Aim of the exercise
Show all lines from the data that include the word "tool".

### Record set

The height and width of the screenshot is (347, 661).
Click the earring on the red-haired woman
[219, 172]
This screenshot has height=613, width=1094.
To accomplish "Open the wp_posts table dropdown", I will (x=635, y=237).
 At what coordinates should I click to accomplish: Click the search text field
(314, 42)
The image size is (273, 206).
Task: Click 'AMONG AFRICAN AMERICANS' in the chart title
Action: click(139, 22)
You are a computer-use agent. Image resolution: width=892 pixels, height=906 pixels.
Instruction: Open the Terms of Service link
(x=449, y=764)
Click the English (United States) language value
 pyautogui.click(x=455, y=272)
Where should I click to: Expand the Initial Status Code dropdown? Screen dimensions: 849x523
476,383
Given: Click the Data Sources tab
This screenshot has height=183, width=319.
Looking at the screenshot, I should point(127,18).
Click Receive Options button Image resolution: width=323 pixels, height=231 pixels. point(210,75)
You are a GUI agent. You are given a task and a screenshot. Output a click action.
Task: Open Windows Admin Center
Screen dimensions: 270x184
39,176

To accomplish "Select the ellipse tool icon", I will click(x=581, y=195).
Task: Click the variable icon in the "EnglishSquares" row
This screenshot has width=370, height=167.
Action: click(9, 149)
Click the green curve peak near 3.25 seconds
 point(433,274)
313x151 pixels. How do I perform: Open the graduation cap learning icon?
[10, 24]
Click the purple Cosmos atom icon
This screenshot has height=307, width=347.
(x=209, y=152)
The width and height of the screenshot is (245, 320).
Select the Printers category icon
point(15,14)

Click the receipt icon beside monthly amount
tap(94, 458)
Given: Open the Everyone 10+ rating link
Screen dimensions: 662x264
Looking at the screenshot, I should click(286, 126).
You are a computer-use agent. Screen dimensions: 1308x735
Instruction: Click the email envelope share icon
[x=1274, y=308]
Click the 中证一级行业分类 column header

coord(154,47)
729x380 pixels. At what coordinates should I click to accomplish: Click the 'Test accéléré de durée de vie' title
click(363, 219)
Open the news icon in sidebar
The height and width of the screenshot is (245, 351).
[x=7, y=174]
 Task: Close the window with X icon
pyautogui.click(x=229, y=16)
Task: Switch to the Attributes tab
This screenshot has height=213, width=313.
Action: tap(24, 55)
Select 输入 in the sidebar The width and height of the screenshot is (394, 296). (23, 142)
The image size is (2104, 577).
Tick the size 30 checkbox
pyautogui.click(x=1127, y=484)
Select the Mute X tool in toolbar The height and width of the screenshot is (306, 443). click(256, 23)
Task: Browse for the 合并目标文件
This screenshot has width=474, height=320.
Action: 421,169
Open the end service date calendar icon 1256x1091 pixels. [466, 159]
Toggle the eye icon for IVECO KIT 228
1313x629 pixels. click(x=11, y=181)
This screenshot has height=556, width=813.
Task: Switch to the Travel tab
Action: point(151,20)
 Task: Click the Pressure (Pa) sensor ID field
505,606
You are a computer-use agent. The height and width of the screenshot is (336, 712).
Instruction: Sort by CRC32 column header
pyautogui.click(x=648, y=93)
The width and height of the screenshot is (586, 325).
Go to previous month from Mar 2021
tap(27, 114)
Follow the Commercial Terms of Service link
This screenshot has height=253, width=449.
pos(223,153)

######

Reply to the task
To accomplish "Select the ellipse tool icon", I will click(x=581, y=195).
Select the Mute X tool in toolbar The height and width of the screenshot is (306, 443). click(256, 23)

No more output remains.